> [Activity]: Every line holding the word "vertical" should be copied from the material.
━━━ Given entries ━━━
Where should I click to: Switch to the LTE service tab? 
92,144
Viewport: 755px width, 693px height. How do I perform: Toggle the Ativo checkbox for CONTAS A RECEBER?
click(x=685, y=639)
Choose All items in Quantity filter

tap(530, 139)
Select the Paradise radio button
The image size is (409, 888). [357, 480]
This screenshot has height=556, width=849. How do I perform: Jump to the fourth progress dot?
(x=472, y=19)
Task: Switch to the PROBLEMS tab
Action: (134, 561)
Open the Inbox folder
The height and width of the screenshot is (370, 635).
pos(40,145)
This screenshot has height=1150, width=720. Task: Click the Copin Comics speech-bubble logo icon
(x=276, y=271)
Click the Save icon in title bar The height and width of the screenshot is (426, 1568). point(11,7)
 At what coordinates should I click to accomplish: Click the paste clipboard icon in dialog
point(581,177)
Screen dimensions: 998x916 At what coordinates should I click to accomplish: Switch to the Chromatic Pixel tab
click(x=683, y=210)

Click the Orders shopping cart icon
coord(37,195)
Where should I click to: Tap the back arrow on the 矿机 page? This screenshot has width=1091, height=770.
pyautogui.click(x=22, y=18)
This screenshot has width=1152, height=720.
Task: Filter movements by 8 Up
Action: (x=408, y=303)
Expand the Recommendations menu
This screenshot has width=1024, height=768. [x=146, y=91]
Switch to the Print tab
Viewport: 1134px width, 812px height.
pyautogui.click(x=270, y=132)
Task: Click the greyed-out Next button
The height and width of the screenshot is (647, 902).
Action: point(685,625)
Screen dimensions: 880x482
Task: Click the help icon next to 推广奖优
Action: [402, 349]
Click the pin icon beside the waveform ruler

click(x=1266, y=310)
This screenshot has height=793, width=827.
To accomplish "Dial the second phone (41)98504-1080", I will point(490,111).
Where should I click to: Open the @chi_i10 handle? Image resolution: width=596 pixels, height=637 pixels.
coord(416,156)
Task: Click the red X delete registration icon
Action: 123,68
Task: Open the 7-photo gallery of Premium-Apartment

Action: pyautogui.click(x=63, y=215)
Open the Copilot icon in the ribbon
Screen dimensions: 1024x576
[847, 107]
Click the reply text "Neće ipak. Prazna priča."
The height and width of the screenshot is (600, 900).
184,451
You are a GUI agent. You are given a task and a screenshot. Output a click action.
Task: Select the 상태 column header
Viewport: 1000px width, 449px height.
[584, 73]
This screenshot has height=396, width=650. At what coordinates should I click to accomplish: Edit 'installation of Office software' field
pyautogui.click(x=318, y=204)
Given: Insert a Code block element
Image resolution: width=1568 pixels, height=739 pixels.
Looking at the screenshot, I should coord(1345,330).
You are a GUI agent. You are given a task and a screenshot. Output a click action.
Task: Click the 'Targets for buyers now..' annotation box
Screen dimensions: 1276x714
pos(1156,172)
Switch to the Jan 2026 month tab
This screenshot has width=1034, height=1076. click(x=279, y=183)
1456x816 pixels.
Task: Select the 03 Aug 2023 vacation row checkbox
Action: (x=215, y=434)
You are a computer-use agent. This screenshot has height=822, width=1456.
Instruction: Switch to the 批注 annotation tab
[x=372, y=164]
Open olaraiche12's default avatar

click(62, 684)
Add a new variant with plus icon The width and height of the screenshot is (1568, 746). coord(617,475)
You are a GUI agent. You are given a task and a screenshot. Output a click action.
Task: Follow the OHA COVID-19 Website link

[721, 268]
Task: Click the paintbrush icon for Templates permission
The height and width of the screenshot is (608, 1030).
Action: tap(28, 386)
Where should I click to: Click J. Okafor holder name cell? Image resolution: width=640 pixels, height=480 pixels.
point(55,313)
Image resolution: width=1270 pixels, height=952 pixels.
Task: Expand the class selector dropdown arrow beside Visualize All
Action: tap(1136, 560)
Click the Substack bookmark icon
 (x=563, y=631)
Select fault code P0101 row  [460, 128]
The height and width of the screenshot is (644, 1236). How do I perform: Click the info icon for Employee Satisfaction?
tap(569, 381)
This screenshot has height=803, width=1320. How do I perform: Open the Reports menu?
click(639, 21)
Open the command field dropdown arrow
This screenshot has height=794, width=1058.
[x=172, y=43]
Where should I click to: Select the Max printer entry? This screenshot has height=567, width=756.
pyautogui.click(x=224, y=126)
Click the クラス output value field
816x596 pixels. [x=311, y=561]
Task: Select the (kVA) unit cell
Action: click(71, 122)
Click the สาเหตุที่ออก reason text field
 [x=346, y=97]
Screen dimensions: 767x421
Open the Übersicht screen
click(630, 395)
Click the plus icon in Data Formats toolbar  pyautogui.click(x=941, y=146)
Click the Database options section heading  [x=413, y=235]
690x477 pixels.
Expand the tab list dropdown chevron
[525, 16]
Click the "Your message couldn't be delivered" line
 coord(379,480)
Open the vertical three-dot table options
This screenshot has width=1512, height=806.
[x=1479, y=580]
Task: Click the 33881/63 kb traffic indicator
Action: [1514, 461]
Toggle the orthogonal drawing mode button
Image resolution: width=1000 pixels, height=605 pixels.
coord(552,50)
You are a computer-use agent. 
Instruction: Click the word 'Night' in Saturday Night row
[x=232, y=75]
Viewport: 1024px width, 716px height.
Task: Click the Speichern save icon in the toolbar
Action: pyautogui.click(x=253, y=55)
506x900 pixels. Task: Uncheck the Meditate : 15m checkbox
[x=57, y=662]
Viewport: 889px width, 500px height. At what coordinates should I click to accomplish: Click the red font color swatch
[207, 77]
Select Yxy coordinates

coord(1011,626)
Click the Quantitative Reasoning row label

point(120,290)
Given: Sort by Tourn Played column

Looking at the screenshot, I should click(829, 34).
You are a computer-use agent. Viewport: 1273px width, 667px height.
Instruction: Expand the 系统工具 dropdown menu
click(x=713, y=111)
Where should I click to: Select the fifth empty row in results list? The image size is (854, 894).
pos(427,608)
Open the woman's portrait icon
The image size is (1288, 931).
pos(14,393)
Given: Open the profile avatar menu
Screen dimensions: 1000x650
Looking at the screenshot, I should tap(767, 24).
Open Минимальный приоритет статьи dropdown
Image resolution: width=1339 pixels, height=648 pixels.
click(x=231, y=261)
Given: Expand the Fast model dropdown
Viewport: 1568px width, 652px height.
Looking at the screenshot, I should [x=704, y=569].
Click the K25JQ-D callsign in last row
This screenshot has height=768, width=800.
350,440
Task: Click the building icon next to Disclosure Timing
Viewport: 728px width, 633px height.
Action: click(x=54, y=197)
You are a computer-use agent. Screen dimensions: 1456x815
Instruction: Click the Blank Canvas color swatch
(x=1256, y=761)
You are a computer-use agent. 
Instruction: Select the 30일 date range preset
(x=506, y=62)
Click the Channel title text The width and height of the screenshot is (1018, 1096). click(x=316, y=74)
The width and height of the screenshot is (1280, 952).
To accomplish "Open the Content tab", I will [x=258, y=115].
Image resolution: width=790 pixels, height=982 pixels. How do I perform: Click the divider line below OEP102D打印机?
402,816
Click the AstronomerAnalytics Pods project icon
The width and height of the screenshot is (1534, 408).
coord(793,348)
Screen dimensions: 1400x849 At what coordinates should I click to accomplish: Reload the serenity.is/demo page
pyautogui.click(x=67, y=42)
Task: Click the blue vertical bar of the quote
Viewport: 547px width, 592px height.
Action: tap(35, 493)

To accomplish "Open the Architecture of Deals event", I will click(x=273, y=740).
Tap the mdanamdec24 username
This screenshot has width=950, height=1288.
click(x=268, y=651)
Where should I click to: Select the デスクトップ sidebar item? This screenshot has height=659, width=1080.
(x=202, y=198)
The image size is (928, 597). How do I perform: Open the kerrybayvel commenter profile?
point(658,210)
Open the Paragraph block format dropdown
━━━
> [Result of the task]:
Open the vertical three-dot table options
Task: Click the blue vertical bar of the quote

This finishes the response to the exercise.